Projicit ampullas et sesquipedalia verba.”

Thyestes.—The loose and familiar numbers in which the tragedy of Telephus was written, were by no means suitable to the atrocious subject of the Supper of Thyestes. Ennius accordingly has been censured by Cicero, in a passage of his Orator, for employing them in this drama.—“Similia sunt quædam apud nostros; velut illa in Thyeste,

‘Quemnam te esse dicam! qui tarda in senectute,’

Et quæ sequuntur: quæ, nisi cum tibicen accesserit, orationi sunt solutæ simillima.” There can therefore be little doubt that the passage in Horace’s Art of Poetry, in which a tragedy on the subject of Thyestes is blamed as flat and prosaic, and hardly rising above the level of ordinary conversation in comedy, alluded to the work of Ennius—

“Indignatur item privatis, ac prope socco

Dignis carminibus, narrari cœna Thyestæ.”

Yet this spiritless tragedy, was very popular in Rome, and continued to be frequently represented, till Varius treated the same subject in a manner, as we are informed by Quintilian, equal to the Greeks[178].

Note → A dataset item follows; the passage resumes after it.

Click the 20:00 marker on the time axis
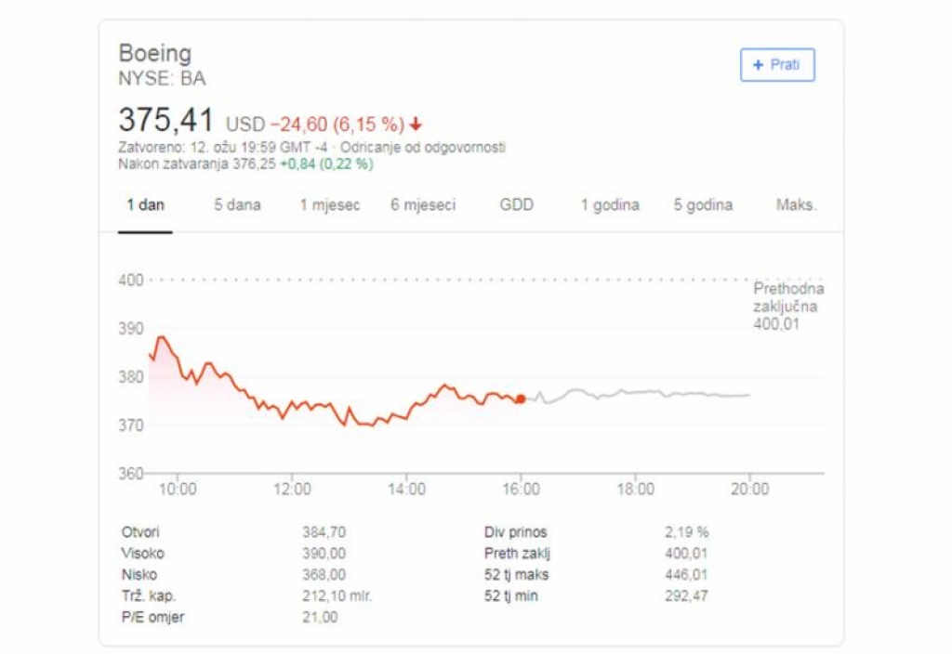This screenshot has height=654, width=952. tap(750, 489)

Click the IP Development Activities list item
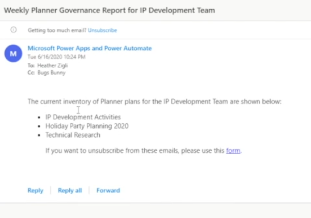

It thus appears that Ennius has little claim to originality or invention as a tragic author. Perhaps it may seem remarkable, that a poet of his powerful genius did not rather write new plays, than copy servilely from the Greeks. But nothing is ever invented where borrowing will as well serve the purpose. Rome had few artists, in consequence of the facility with which the finest specimens of the arts were procured by plundering the towns of Sicily and Greece. Now, at the period in which Ennius flourished, the productions of Grecian literature were almost as new to the Romans as the most perfectly original compositions. Thus, the dramatic works of Ennius were possessed of equal novelty for his audience as if wholly his own; while a great deal of trouble was saved to himself. The example, however, was unfortunate, as it communicated to Roman literature a character of servility, and of imitation, or rather of translation, from the Greek, which so completely pervaded it, that succeeding poets were most faultless when they copied most closely, and at length, when they abandoned the guides whom they had so long followed, they fell into declamation and bombast. Probably, had the compositions of [pg 77]Ennius been original, they would have been less perfect, than by being thus imitated, or nearly translated, from the masterpieces of Greece. But the literature of his country might ultimately have attained a higher eminence. The imitative productions of Ennius may be likened to those trees which are transplanted when far advanced in growth. Much at first appears to have been gained; but it is certain, that he who sets the seedling is more useful than the transplanter, and that, while the trees removed from their native soil lose their original beauty and luxuriance without increase in magnitude, the seedling swells in its parent earth to immensity of size—fresh, blooming, and verdant in youth, vigorous in maturity, and venerable in old age.